My name is Ruth, although everyone calls me Roly-Poly because I’m as wide as I am high. I’ve always been called that. I take it as a term of endearment; an affectional nomenclature. Even some of my teachers at school, years ago, called me Roly-Poly. I have a cheerful disposition, although I’m a little nervous about what I am going to tell you now. I tell you in the greatest confidence.
Yesterday my husband died. It was very sudden. One minute he was standing in front of the pop-up toaster at breakfast and the next minute he was as dead as a dodo. My first reaction was to break into laughter. I couldn’t believe it. I was shocked and I laughed hysterically. All the neighbours would have heard. If they were furtively watching the Who-ever-it-was take my husband’s corpse away they would have heard me shrieking with laughter.

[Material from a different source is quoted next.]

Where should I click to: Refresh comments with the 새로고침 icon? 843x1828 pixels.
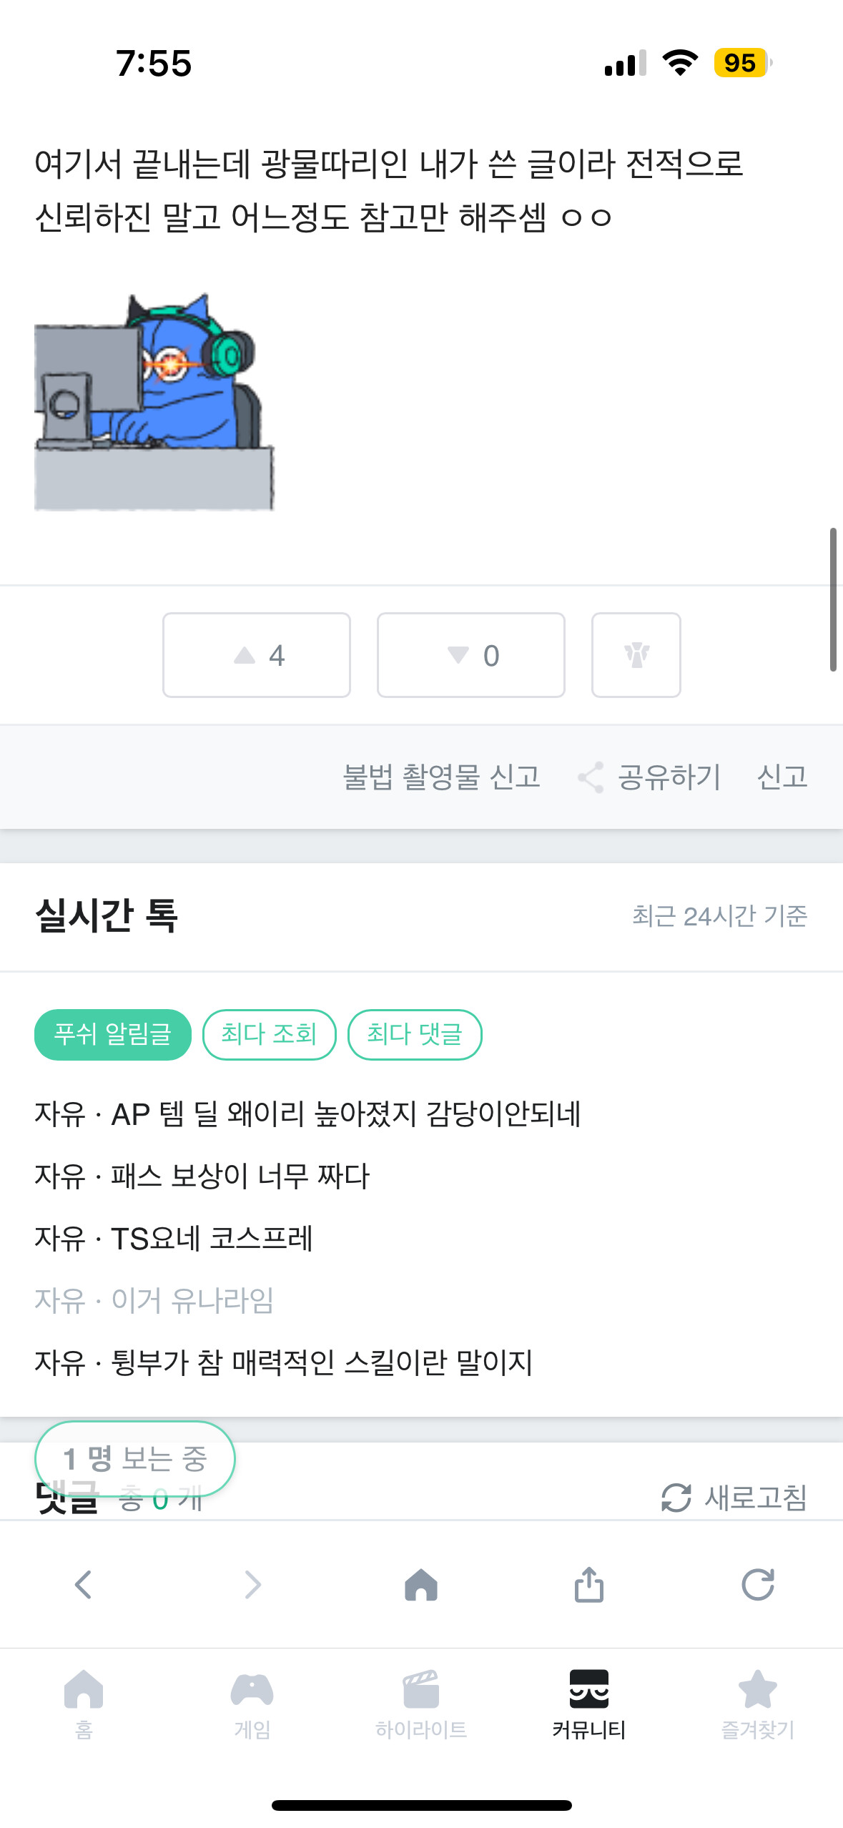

I’ve been laughing all day. I can’t seem to stop, and I have to pretend it’s a nervous reaction brought about by grief or whatever. But that is not the case.

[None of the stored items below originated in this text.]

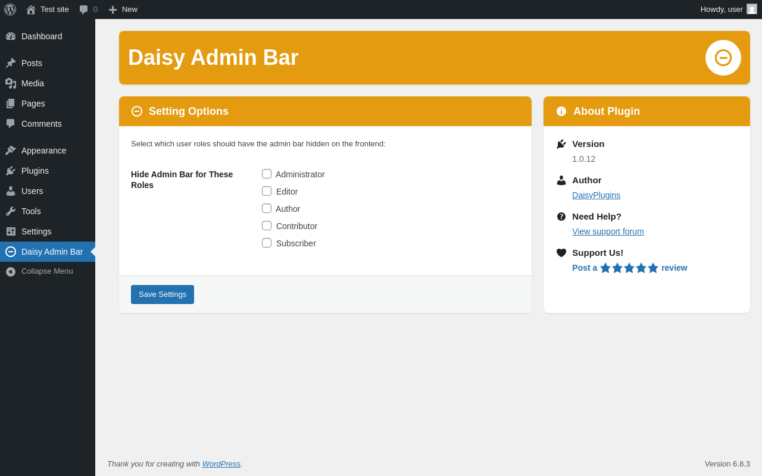Viewport: 762px width, 476px height.
Task: Open the Test site home icon
Action: 31,10
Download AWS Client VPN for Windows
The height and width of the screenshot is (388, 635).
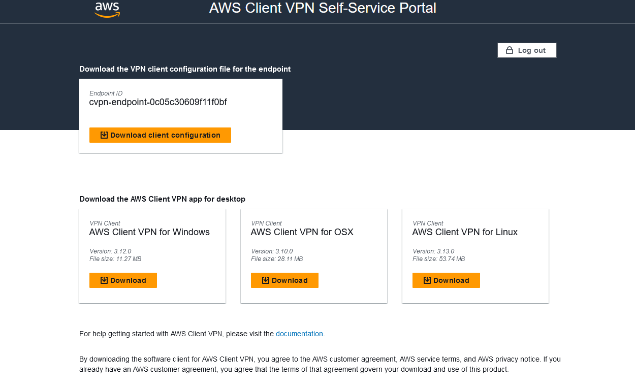pos(123,280)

Only the day before he dropped dead he announced that he wanted a divorce. He was leaving me, and taking half of the stuff. The thing he wanted the most was the grandfather clock. That clock was my grandmother’s. It was really mine, not his. It is truly a magnificent and priceless heirloom. Only a week ago, when I came home from work, this stylish saleswoman was in the front room trying to sell my husband furniture polish. She thought the grandfather clock was an irreplaceable antique.
All in all, my husband’s demands were quite clueless; he wanted half the pots and pans, half the furniture, half of this and half of that. Why would he want half of my jewellery? He had it all worked out in his head.
And now he’s dead and it’s all mine! That’s why I’m laughing. I can’t help it. It is Fate; Fate with a little help from a loose wire in the pop-up toaster.